Falwell Jr. took a verse in which Jesus warns his disciples about “false prophets” and turned it around to praise Trump as a true disciple.  It was implied that Trump is a “healthy tree” that “bears good fruit” because he has occasionally given money to those in need.

Of course there are other parts of the Bible that talk about the “fruits” of a healthy Christian.  I seem to remember something about this from my reading of Galatians 5:

16But I say, walk by the Spirit, and you will not gratify the desires of the flesh. 17For the desires of the flesh are against the Spirit, and the desires of the Spirit are against the flesh, for these are opposed to each other, to keep you from doing the things you want to do.18But if you are led by the Spirit, you are not under the law. 19Now the works of the flesh are evident: sexual immorality, impurity, sensuality, 20idolatry, sorcery, enmity, strife, jealousy, fits of anger, rivalries, dissensions, divisions, 21envy,d drunkenness, orgies, and things like these. I warn you, as I warned you before, that those who do such things will not inherit the kingdom of God. 22But the fruit of the Spirit is love, joy, peace, patience, kindness, goodness, faithfulness, 23gentleness, self-control; against such things there is no law.24And those who belong to Christ Jesus have crucified the flesh with its passions and desires.

But Falwell Jr. did not stop there.  He then praised Trump for following “The Greatest Commandment.”  When Christians talk about “The Greatest Commandment” they are usually referring to Matthew 22:36-40:

36 “Teacher, which is the great commandment in the Law?” 37 And he said to him, “You shall love the Lord your God with all your heart and with all your soul and with all your mind. 38 This is the great and first commandment. 39 And a second is like it: You shall love your neighbor as yourself. 40 On these two commandments depend all the Law and the Prophets.”

If the stories he told about Trump’s philanthropic work are true, they are truly impressive. I would even say that they intersect with the spirit of The Great Commandment.  But do these verses characterize Trump’s action in this campaign or in his career as a whole?  I will let you decide.

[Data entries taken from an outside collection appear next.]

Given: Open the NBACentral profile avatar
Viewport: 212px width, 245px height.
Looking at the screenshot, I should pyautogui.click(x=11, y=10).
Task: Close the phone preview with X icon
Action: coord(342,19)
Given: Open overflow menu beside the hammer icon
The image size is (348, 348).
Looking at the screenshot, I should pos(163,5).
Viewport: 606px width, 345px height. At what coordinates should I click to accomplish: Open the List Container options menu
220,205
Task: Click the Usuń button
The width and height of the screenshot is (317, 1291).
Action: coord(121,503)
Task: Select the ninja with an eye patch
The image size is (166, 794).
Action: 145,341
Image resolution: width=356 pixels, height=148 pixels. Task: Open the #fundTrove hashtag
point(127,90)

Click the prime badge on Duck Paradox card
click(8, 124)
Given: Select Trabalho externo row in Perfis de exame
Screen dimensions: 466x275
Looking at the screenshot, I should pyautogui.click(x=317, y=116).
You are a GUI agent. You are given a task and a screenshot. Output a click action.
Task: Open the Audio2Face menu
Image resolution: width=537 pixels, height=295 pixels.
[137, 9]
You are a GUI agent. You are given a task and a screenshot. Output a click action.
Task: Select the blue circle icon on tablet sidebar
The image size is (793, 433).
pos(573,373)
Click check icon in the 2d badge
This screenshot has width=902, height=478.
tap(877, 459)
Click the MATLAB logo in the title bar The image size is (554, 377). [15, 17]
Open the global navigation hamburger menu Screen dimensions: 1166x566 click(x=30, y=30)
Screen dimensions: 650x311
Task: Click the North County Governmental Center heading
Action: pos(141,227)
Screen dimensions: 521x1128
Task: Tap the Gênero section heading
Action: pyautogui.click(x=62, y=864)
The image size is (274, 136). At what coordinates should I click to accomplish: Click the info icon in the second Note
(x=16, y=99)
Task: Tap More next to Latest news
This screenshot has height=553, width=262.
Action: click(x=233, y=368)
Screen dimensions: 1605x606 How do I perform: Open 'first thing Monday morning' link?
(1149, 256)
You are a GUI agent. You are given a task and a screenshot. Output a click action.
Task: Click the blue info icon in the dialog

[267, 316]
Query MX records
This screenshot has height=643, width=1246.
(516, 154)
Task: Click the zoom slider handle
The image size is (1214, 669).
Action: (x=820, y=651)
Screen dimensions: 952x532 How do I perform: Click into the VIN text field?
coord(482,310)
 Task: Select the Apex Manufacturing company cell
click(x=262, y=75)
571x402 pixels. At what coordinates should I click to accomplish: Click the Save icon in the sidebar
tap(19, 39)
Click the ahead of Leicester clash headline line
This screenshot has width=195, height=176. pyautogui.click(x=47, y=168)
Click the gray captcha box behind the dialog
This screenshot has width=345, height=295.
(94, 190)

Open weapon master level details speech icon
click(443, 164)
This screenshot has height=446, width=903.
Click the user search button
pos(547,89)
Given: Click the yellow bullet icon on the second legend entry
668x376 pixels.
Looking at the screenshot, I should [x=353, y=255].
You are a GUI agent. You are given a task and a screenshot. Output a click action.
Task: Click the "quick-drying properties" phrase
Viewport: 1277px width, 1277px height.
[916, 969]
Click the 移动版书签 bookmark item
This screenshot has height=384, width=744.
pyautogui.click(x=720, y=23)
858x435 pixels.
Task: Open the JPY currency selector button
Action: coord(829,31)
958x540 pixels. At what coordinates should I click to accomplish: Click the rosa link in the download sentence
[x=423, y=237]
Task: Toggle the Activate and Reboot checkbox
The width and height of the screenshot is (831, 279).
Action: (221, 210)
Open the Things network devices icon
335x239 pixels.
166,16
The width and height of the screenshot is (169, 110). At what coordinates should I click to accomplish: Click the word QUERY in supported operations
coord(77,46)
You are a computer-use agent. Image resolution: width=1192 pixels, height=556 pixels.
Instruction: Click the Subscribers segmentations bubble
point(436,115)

Falwell Jr. then turned to a discussion of his father, Jerry Falwell Sr., the founder of the Moral Majority and Liberty University.  Since deep down in his heart of hearts Falwell Jr. knows that Trump is probably not an evangelical or a practicing Christian, he needed to make a case as to why evangelicals should vote for such a guy.  To make this point he turned to his father’s decision to support Ronald Reagan, a divorced movie star with a pro-choice track record on abortion, over the “born-again” Jimmy Carter in 1980. Hindsight is 20-20, making it easy for Falwell Jr. to denigrate the Carter presidency and make his father look like a prophet for throwing his weight behind Reagan instead of the Baptist Sunday School teacher.  “Carter was a good Sunday School teacher,” Falwell Jr. stated, “but look what happened to our nation with him in the presidency.”  (The undergraduates in attendance applauded this line.  I wonder how many of them know anything about Carter or his presidency).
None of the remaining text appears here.